Re: QUESTION: Packet Parser for PCAP Plugin

2019-04-23 Thread Charles Givre
Hi Ted, 
I thought about that approach as well.  My concern was cluttering up the plugin 
with lots of columns, especially as we add different protocols.  However, if 
that's not a concern, I can have a go at it.  

I was thinking the same thing about the Kaitai struct.  Would it be possible to 
have some generic reader such that you provide the schema, and Drill would map 
that to columns as appropriate.  That way you could use all the formats pretty 
much instantly from the Kaitai format gallery. 



> On Apr 23, 2019, at 5:08 PM, Ted Dunning  wrote:
> 
> Wow. Kaitai looks fabulous. It would be tempting to define a generic format
> that could use a kaitai spec to define the format of a file.
> 
> Regarding the map output, I think we solved the same problem in the PCAP
> parser itself by simply putting all of the fields at the top level and
> making them nullable. This means that the UDP stuff is null for TCP packets.
> 
> The same approach could be taken for other packets. If parsing is lazy,
> then reference to a parsed column would be required to trigger the parsing
> of a packet.
> 
> 
> 
> On Tue, Apr 23, 2019 at 10:52 AM Charles Givre  wrote:
> 
>> Hi Ted
>> The library that gave me the idea is the Kaitai struct.  The java library
>> itself is released under the Apache or MIT license.  It can parse a number
>> of binary formats including DNS packets, ICMP and many others.  It accepts
>> a byte[] as input. I already wrote working code that reads it but I’m not
>> sure how to output these results in Drill.
>> 
>> Sent from my iPhone
>> 
>>> On Apr 23, 2019, at 12:45, Ted Dunning  wrote:
>>> 
>>> I think this would be very useful, particularly if it is easy to add
>>> additional parsing methods.
>>> 
>>> When I started to pcap work, I couldn't find any libraries that combined
>>> what we needed in terms of function and license.
>>> 
 On Tue, Apr 23, 2019, 9:34 AM Charles Givre  wrote:
 
 Hello all,
 I saw a few open source libraries that parse actual packet content and
>> was
 interested in incorporating this into Drill's PCAP parser.  I was
>> thinking
 initially of writing this as a UDF, however, I think it would be much
 better to include this directly in Drill.  What I was thinking was to
 create a field called parsed_packet that would be a Drill Map.  The
 contents of this field would vary depending on the type of packet.  For
 instance, if it is a DNS packet, you get all the DNS info, ICMP etc...
 Does the community think this is a good idea?   Also, given the
>> structure
 of the PCAP plugin, I'm not quite sure how to create a Map field with
 variable contents.  Are there any examples that use the same
>> architecture
 as the PCAP plugin?
 Thanks,
 -- C
>> 



Re: QUESTION: Packet Parser for PCAP Plugin

2019-04-23 Thread Ted Dunning
Wow. Kaitai looks fabulous. It would be tempting to define a generic format
that could use a kaitai spec to define the format of a file.

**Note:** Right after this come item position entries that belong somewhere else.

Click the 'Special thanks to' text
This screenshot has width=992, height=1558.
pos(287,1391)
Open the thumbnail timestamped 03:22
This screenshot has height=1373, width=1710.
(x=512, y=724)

Regarding the map output, I think we solved the same problem in the PCAP
parser itself by simply putting all of the fields at the top level and
making them nullable. This means that the UDP stuff is null for TCP packets.

The same approach could be taken for other packets. If parsing is lazy,
then reference to a parsed column would be required to trigger the parsing
of a packet.



On Tue, Apr 23, 2019 at 10:52 AM Charles Givre  wrote:

> Hi Ted
> The library that gave me the idea is the Kaitai struct.  The java library
> itself is released under the Apache or MIT license.  It can parse a number
> of binary formats including DNS packets, ICMP and many others.  It accepts
> a byte[] as input. I already wrote working code that reads it but I’m not
> sure how to output these results in Drill.
>
> Sent from my iPhone
>
> > On Apr 23, 2019, at 12:45, Ted Dunning  wrote:
> >
> > I think this would be very useful, particularly if it is easy to add
> > additional parsing methods.
> >
> > When I started to pcap work, I couldn't find any libraries that combined
> > what we needed in terms of function and license.
> >
> >> On Tue, Apr 23, 2019, 9:34 AM Charles Givre  wrote:
> >>
> >> Hello all,
> >> I saw a few open source libraries that parse actual packet content and
> was
> >> interested in incorporating this into Drill's PCAP parser.  I was
> thinking
> >> initially of writing this as a UDF, however, I think it would be much
> >> better to include this directly in Drill.  What I was thinking was to
> >> create a field called parsed_packet that would be a Drill Map.  The
> >> contents of this field would vary depending on the type of packet.  For
> >> instance, if it is a DNS packet, you get all the DNS info, ICMP etc...
> >> Does the community think this is a good idea?   Also, given the
> structure
> >> of the PCAP plugin, I'm not quite sure how to create a Map field with
> >> variable contents.  Are there any examples that use the same
> architecture
> >> as the PCAP plugin?
> >> Thanks,
> >> -- C
>


Re: QUESTION: Packet Parser for PCAP Plugin

2019-04-23 Thread Paul Rogers
Hi Charles,

Two comments. 

First, Drill "maps" are actually structs (nested tuples): every record must 
have the same set of columns within the "map." That is, though the Drill type 
is called a "map", and you might assume that, given that name, it would act 
like a JSON, Python of Java map, the actual implementation is, in fact, a 
struct. (I saw a JIRA ticket to rename the Map type in some context because of 
this unfortunate mismatch of name and implementation.)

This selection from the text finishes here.